The Power is suuuuuch an incredible story. Just. Wow. It was first brought to my attention by Buffering the Vampire Slayer, whose patrons started a book club to read and discuss this book about (not just) one girl in all the world. The basis of the story is that suddenly, girls all over are changed, have the power to channel electricity through their palms. What will happen? Will women take power and create a utopia? Or will there be a hellish role reversal and women will abuse their power in equally grotesque and inexcusable ways?

The story is told by focusing on a number of different women--and one dude. There is tough, street-savvy Roxy; politician Margot and her distant teenage daughter Jocelyn; orphaned and abused Allie; and smartphone-camera-toting Tunde, who is the external observer and only man who gets a perspective chapter. All these different types of women throughout the story have their own role to play in the coming revolution, which is what this text documents. Speaking of which! The book opens on a letter to a woman named Naomi, from a man who is ostensibly the "author" of this book about the rise of the matriarchy. This positions it in sort of a frame story, which lends itself to an entirely different kind of book. The sections are marked in a countdown, with titles like "Ten years to go" and "Can't be more than seven months left," offering a sense of foreboding with every passing section. The early chapters were positive, hopeful that the tide was turning, hopeful that the changes were for the better.
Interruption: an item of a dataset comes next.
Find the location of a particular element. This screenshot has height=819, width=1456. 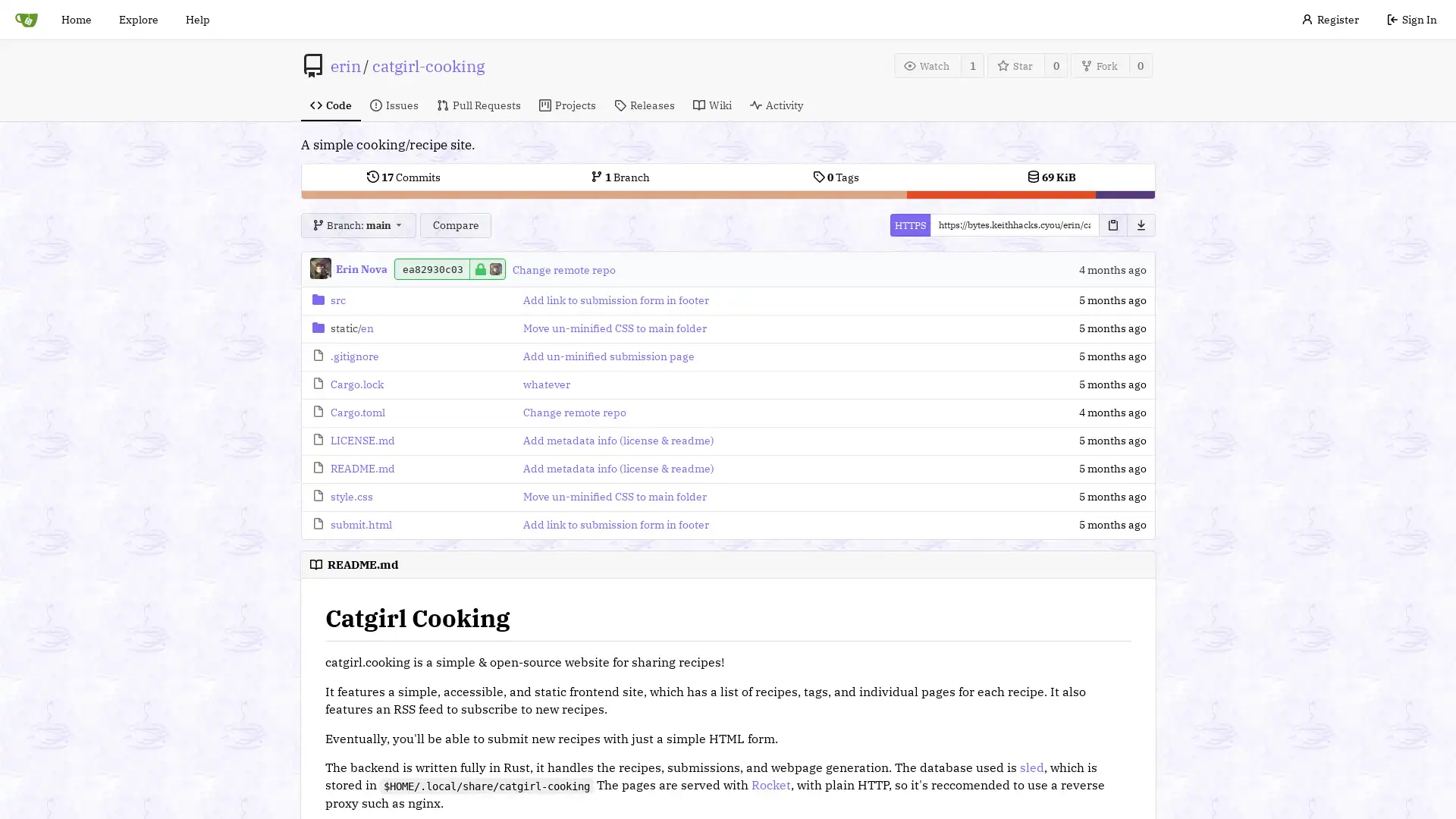

Watch is located at coordinates (927, 64).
(Gonna get a little spoiler-y here...) As the book went on, and the tone got darker and darker, the matriarchal authority got more and more tyrannical, I got a little uncomfortable. But, in an important way. Feminism is not the raising of women into a position of power over men, a tipping of the scales in a separate direction. Instead, it is a balancing of the scales. Too much of anything is just that: too much. Checks and balances are important, and speculative fiction books like this highlighting them are just as important, as long as they are read with deliberateness and insight. I loved this book. I loved this book like I loved The Handmaid's Tale and I think it's important to read things that make you think and make you uncomfortable and make you better.